(Dataset items)
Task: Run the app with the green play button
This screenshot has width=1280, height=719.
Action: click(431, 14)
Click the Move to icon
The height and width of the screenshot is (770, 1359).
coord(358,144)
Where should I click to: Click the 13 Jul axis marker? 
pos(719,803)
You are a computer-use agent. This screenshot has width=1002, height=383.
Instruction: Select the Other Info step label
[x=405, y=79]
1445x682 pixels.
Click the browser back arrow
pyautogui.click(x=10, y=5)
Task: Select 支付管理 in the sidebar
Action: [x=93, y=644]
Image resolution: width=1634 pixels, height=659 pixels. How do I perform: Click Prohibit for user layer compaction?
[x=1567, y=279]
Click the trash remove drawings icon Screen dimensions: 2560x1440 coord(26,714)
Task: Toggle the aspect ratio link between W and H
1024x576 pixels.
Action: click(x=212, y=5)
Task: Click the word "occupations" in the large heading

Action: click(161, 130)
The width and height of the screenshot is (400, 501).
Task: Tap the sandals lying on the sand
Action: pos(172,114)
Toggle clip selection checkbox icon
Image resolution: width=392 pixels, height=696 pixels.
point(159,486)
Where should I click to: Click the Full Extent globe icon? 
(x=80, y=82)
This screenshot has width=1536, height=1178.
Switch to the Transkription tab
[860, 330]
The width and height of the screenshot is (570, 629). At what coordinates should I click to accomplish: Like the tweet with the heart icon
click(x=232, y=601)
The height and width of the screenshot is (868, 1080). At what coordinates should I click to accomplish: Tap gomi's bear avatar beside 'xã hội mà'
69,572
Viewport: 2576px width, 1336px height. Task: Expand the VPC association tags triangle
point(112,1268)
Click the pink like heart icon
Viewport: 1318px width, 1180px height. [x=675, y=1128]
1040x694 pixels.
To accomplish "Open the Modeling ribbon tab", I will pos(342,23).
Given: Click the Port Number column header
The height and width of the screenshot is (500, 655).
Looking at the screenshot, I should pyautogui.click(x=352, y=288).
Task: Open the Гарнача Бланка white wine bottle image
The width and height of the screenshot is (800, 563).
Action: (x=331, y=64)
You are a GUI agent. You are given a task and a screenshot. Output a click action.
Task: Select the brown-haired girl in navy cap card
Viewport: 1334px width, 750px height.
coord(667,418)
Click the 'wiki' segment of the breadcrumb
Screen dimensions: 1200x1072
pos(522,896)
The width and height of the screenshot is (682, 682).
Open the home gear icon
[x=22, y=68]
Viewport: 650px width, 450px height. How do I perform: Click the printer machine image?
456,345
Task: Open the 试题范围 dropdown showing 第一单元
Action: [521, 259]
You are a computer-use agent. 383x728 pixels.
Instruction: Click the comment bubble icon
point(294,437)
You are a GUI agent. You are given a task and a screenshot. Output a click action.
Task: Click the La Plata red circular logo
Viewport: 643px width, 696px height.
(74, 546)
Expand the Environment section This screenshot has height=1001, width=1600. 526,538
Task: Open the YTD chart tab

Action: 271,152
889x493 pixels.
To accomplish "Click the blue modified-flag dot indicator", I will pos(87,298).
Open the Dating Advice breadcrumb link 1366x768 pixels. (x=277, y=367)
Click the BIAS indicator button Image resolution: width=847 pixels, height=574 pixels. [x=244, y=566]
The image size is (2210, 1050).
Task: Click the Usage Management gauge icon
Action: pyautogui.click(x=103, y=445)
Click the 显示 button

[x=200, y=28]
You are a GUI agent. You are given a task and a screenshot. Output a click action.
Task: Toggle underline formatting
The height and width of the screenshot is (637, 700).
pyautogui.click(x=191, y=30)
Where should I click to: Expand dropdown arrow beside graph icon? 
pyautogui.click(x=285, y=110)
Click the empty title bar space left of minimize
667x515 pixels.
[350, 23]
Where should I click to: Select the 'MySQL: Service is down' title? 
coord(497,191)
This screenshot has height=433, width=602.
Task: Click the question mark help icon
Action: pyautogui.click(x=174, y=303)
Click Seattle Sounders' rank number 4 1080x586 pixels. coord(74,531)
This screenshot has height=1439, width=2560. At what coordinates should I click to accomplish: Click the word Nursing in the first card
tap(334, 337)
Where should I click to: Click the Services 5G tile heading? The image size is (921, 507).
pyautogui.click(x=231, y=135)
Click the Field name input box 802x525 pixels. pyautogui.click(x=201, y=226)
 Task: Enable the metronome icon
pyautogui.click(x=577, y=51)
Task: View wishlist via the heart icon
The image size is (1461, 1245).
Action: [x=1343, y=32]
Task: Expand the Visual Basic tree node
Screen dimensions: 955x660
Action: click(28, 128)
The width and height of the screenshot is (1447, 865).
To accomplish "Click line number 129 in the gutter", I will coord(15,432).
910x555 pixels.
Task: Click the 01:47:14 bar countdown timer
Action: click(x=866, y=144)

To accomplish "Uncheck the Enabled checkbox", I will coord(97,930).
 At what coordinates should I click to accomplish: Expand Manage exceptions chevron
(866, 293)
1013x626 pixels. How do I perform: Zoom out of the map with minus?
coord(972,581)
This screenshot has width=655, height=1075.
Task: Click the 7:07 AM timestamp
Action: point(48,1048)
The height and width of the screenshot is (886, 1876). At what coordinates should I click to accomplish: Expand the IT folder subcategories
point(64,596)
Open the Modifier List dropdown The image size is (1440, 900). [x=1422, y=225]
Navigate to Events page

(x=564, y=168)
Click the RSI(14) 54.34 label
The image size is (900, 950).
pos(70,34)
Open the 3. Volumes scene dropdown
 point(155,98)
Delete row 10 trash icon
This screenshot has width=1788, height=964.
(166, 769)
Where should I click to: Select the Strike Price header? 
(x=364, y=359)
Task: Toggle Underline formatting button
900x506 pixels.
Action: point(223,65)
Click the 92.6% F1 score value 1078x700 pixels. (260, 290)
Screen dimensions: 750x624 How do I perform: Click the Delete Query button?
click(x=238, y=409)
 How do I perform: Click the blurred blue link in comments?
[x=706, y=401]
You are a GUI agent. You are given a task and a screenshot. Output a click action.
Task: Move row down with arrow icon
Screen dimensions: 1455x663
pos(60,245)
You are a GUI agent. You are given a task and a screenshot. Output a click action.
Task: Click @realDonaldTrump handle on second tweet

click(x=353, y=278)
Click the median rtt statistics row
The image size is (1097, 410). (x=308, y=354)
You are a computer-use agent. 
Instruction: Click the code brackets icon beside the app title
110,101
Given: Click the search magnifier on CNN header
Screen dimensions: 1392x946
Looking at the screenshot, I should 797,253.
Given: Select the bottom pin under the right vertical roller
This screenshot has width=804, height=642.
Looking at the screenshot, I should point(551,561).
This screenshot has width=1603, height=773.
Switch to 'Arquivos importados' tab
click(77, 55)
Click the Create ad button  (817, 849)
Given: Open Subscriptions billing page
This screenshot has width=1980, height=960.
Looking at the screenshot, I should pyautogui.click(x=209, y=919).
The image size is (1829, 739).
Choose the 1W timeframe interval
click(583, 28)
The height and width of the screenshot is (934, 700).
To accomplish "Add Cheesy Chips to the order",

Action item: Each of the entries above needs to be given again exactly.

Expected output:
Task: Run the app with the green play button
This screenshot has width=1280, height=719.
Action: click(431, 14)
Click the Move to icon
The height and width of the screenshot is (770, 1359).
coord(358,144)
Where should I click to: Click the 13 Jul axis marker? 
pos(719,803)
You are a computer-use agent. This screenshot has width=1002, height=383.
Instruction: Select the Other Info step label
[x=405, y=79]
1445x682 pixels.
Click the browser back arrow
pyautogui.click(x=10, y=5)
Task: Select 支付管理 in the sidebar
Action: [x=93, y=644]
Image resolution: width=1634 pixels, height=659 pixels. How do I perform: Click Prohibit for user layer compaction?
[x=1567, y=279]
Click the trash remove drawings icon Screen dimensions: 2560x1440 coord(26,714)
Task: Toggle the aspect ratio link between W and H
1024x576 pixels.
Action: click(x=212, y=5)
Task: Click the word "occupations" in the large heading

Action: click(161, 130)
The width and height of the screenshot is (400, 501).
Task: Tap the sandals lying on the sand
Action: pos(172,114)
Toggle clip selection checkbox icon
Image resolution: width=392 pixels, height=696 pixels.
point(159,486)
Where should I click to: Click the Full Extent globe icon? 
(x=80, y=82)
This screenshot has width=1536, height=1178.
Switch to the Transkription tab
[860, 330]
The width and height of the screenshot is (570, 629). At what coordinates should I click to accomplish: Like the tweet with the heart icon
click(x=232, y=601)
The height and width of the screenshot is (868, 1080). At what coordinates should I click to accomplish: Tap gomi's bear avatar beside 'xã hội mà'
69,572
Viewport: 2576px width, 1336px height. Task: Expand the VPC association tags triangle
point(112,1268)
Click the pink like heart icon
Viewport: 1318px width, 1180px height. [x=675, y=1128]
1040x694 pixels.
To accomplish "Open the Modeling ribbon tab", I will pos(342,23).
Given: Click the Port Number column header
The height and width of the screenshot is (500, 655).
Looking at the screenshot, I should pyautogui.click(x=352, y=288).
Task: Open the Гарнача Бланка white wine bottle image
The width and height of the screenshot is (800, 563).
Action: (x=331, y=64)
You are a GUI agent. You are given a task and a screenshot. Output a click action.
Task: Select the brown-haired girl in navy cap card
Viewport: 1334px width, 750px height.
coord(667,418)
Click the 'wiki' segment of the breadcrumb
Screen dimensions: 1200x1072
pos(522,896)
The width and height of the screenshot is (682, 682).
Open the home gear icon
[x=22, y=68]
Viewport: 650px width, 450px height. How do I perform: Click the printer machine image?
456,345
Task: Open the 试题范围 dropdown showing 第一单元
Action: [521, 259]
You are a computer-use agent. 383x728 pixels.
Instruction: Click the comment bubble icon
point(294,437)
You are a GUI agent. You are given a task and a screenshot. Output a click action.
Task: Click the La Plata red circular logo
Viewport: 643px width, 696px height.
(74, 546)
Expand the Environment section This screenshot has height=1001, width=1600. 526,538
Task: Open the YTD chart tab

Action: 271,152
889x493 pixels.
To accomplish "Click the blue modified-flag dot indicator", I will pos(87,298).
Open the Dating Advice breadcrumb link 1366x768 pixels. (x=277, y=367)
Click the BIAS indicator button Image resolution: width=847 pixels, height=574 pixels. [x=244, y=566]
The image size is (2210, 1050).
Task: Click the Usage Management gauge icon
Action: pyautogui.click(x=103, y=445)
Click the 显示 button

[x=200, y=28]
You are a GUI agent. You are given a task and a screenshot. Output a click action.
Task: Toggle underline formatting
The height and width of the screenshot is (637, 700).
pyautogui.click(x=191, y=30)
Where should I click to: Expand dropdown arrow beside graph icon? 
pyautogui.click(x=285, y=110)
Click the empty title bar space left of minimize
667x515 pixels.
[350, 23]
Where should I click to: Select the 'MySQL: Service is down' title? 
coord(497,191)
This screenshot has height=433, width=602.
Task: Click the question mark help icon
Action: pyautogui.click(x=174, y=303)
Click Seattle Sounders' rank number 4 1080x586 pixels. coord(74,531)
This screenshot has height=1439, width=2560. At what coordinates should I click to accomplish: Click the word Nursing in the first card
tap(334, 337)
Where should I click to: Click the Services 5G tile heading? The image size is (921, 507).
pyautogui.click(x=231, y=135)
Click the Field name input box 802x525 pixels. pyautogui.click(x=201, y=226)
 Task: Enable the metronome icon
pyautogui.click(x=577, y=51)
Task: View wishlist via the heart icon
The image size is (1461, 1245).
Action: [x=1343, y=32]
Task: Expand the Visual Basic tree node
Screen dimensions: 955x660
Action: click(28, 128)
The width and height of the screenshot is (1447, 865).
To accomplish "Click line number 129 in the gutter", I will coord(15,432).
910x555 pixels.
Task: Click the 01:47:14 bar countdown timer
Action: click(x=866, y=144)

To accomplish "Uncheck the Enabled checkbox", I will coord(97,930).
 At what coordinates should I click to accomplish: Expand Manage exceptions chevron
(866, 293)
1013x626 pixels. How do I perform: Zoom out of the map with minus?
coord(972,581)
This screenshot has width=655, height=1075.
Task: Click the 7:07 AM timestamp
Action: point(48,1048)
The height and width of the screenshot is (886, 1876). At what coordinates should I click to accomplish: Expand the IT folder subcategories
point(64,596)
Open the Modifier List dropdown The image size is (1440, 900). [x=1422, y=225]
Navigate to Events page

(x=564, y=168)
Click the RSI(14) 54.34 label
The image size is (900, 950).
pos(70,34)
Open the 3. Volumes scene dropdown
 point(155,98)
Delete row 10 trash icon
This screenshot has width=1788, height=964.
(166, 769)
Where should I click to: Select the Strike Price header? 
(x=364, y=359)
Task: Toggle Underline formatting button
900x506 pixels.
Action: point(223,65)
Click the 92.6% F1 score value 1078x700 pixels. (260, 290)
Screen dimensions: 750x624 How do I perform: Click the Delete Query button?
click(x=238, y=409)
 How do I perform: Click the blurred blue link in comments?
[x=706, y=401]
You are a GUI agent. You are given a task and a screenshot. Output a click action.
Task: Move row down with arrow icon
Screen dimensions: 1455x663
pos(60,245)
You are a GUI agent. You are given a task and a screenshot. Output a click action.
Task: Click @realDonaldTrump handle on second tweet

click(x=353, y=278)
Click the median rtt statistics row
The image size is (1097, 410). (x=308, y=354)
You are a computer-use agent. 
Instruction: Click the code brackets icon beside the app title
110,101
Given: Click the search magnifier on CNN header
Screen dimensions: 1392x946
Looking at the screenshot, I should 797,253.
Given: Select the bottom pin under the right vertical roller
This screenshot has width=804, height=642.
Looking at the screenshot, I should point(551,561).
This screenshot has width=1603, height=773.
Switch to 'Arquivos importados' tab
click(77, 55)
Click the Create ad button  (817, 849)
Given: Open Subscriptions billing page
This screenshot has width=1980, height=960.
Looking at the screenshot, I should pyautogui.click(x=209, y=919).
The image size is (1829, 739).
Choose the 1W timeframe interval
click(583, 28)
The height and width of the screenshot is (934, 700).
To accomplish "Add Cheesy Chips to the order",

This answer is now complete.